* Start READING PASSAGE *
# Grape Crushing - Old School



## Millzy64 (Feb 12, 2010)

This past fall I made a last minute decision to do a 3 gallon batch of
Port style wine. I wanted to try and make it in the most authentic style as
possible. I picked up a case of some nice Merlot grapes from Napa
(okay, not the usual Port grape, but they looked really good!) and
decided that I was going to have my daughter crush them the "old
fashioned way". It was a pretty cold day and she was a good sport
about it. You can see the video here (if I've done this right)http://tinypic.com/m/90rf5f/1 Thought you all might appreciate it. 

On a side note, it
came out pretty darn good and I can't wait to taste it after it has a
chance to age a while. I halted the fermentation with grain to bring it up to around 20% ABV, leaving some of the residual sugar to sweeten it.

http://tinypic.com/m/90rf5f/1


----------



## robie (Feb 12, 2010)

The video is fun. Seems like the whole, uncrushed grapes kept squirting back to the surface without ever getting crushed. Wonder how they would ever get all the grapes individually opened up, when doing the crushing inside a big, walk-around vat?


----------



## Wade E (Feb 12, 2010)

Yes it does look like those elusive grapes didnt want to get crushed that way!


----------



## peaches9324 (Feb 13, 2010)

child abuse


----------



## admiral (Feb 13, 2010)

Great idea, great video, great daughter. Thanks.


----------



## Millzy64 (Feb 13, 2010)

The video was the very first minutes of the crush. She stayed in there for about 10 minutes, determined to really crush them good. After that time, they were crushed better than any mechanical crusher I've ever used. It was a mash. At first I was thinking it wasn't going to work, but once she really got stomping, those grapes didn't stand a chance!


----------



## admiral (Feb 13, 2010)

I bet you are going to wish this was 6 gallons. Great memory.


----------



## Millzy64 (Feb 15, 2010)

I do regret not making a bigger batch. It tastes great already. Can't wait to see how it is after a year in the bottle, if makes it that long! LOL I made some Port style blackberry last year and I fortified it with brandy. I also fermented to dry and then back sweetened it. I came out pretty good but I had to add so much brandy to get it up to around 20% ABV that it really overpowered the berry flavors. I found that by halting the fermentation with the grain I could add less and keep that nice natural sweetness from the grapes. I can't wait until next fall to do it again, but on a larger scale.


----------



## rrawhide (Feb 15, 2010)

Hey Bob

Great video - gotta hand it to you daughter 

- do not think that mine would have done that. I bet she will be nowhere to be found with the 'bigger" batch next year. Maybe she could invite all her friends and have a 'stomp' with music.

Good job Bob

rrawhide


----------



## smokegrub (Feb 15, 2010)

: )


----------



## peaches9324 (Feb 15, 2010)

yea! have a grape crushing party! music and snacks..make it look like it's for their benefit!


----------



## Millzy64 (Feb 15, 2010)

Good idea. But I think I'm going to need a bigger bucket!


----------
* End READING PASSAGE *
> **WHAT TO WORK ON**
[A] In the grape crushing thread, about how long did the daughter stay in and keep stomping the grapes?
[B] In the grape crushing thread, turn the paragraph that starts "I do regret not making a bigger batch" into a short bulleted list that keeps its main facts.
The entries that come next aren't needed here.
* Start SUPPLIED MATERIAL *
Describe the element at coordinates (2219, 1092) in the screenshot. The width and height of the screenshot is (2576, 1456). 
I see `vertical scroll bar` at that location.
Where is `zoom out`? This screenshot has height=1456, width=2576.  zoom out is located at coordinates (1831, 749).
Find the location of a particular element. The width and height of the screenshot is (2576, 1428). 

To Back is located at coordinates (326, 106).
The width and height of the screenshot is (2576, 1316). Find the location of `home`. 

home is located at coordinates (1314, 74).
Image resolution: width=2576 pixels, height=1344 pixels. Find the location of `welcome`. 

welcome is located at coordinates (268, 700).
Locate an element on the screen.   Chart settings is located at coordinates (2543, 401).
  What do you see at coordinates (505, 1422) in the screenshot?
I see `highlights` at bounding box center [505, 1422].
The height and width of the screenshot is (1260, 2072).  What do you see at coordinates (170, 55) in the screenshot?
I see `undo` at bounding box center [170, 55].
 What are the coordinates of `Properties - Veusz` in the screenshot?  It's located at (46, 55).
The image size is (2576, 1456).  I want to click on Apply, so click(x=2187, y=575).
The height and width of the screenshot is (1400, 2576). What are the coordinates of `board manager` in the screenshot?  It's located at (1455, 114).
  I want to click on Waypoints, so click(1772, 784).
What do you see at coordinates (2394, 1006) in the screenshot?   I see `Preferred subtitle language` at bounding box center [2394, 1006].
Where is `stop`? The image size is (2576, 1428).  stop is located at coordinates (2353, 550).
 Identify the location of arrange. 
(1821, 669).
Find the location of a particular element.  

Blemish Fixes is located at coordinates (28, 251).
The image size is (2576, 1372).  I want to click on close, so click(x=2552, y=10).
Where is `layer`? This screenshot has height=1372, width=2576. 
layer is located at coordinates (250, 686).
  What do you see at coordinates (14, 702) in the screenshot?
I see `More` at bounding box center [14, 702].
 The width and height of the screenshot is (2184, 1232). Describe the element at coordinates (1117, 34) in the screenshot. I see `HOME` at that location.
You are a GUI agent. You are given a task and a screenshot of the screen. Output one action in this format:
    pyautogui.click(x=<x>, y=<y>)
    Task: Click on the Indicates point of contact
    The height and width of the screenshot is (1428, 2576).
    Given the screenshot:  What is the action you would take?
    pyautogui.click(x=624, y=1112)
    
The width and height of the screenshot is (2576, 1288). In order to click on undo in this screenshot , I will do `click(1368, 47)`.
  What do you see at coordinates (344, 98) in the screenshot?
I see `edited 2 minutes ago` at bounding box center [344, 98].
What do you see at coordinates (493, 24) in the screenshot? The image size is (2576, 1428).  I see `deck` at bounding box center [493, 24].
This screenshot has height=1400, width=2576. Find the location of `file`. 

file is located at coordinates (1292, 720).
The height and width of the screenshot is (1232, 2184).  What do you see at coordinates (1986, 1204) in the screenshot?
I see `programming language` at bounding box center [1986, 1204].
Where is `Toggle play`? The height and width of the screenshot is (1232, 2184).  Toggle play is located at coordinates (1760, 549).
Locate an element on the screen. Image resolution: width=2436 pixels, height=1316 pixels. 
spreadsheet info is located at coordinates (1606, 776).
* End SUPPLIED MATERIAL *
> **PER-TASK OUTPUTS**
[A] About 10 minutes.

[B]
- Regrets not making a bigger batch; it already tastes great.
- Looking forward to tasting it after a year in the bottle, if it lasts that long.
- Last year made a Port style blackberry wine, fortified with brandy, fermented to dry, then back sweetened.
- That wine turned out pretty good, but reaching around 20% ABV took so much brandy that it overpowered the berry flavors.
- Halting the fermentation with grain meant adding less and keeping the grapes' natural sweetness.
- Plans to do it again next fall on a larger scale.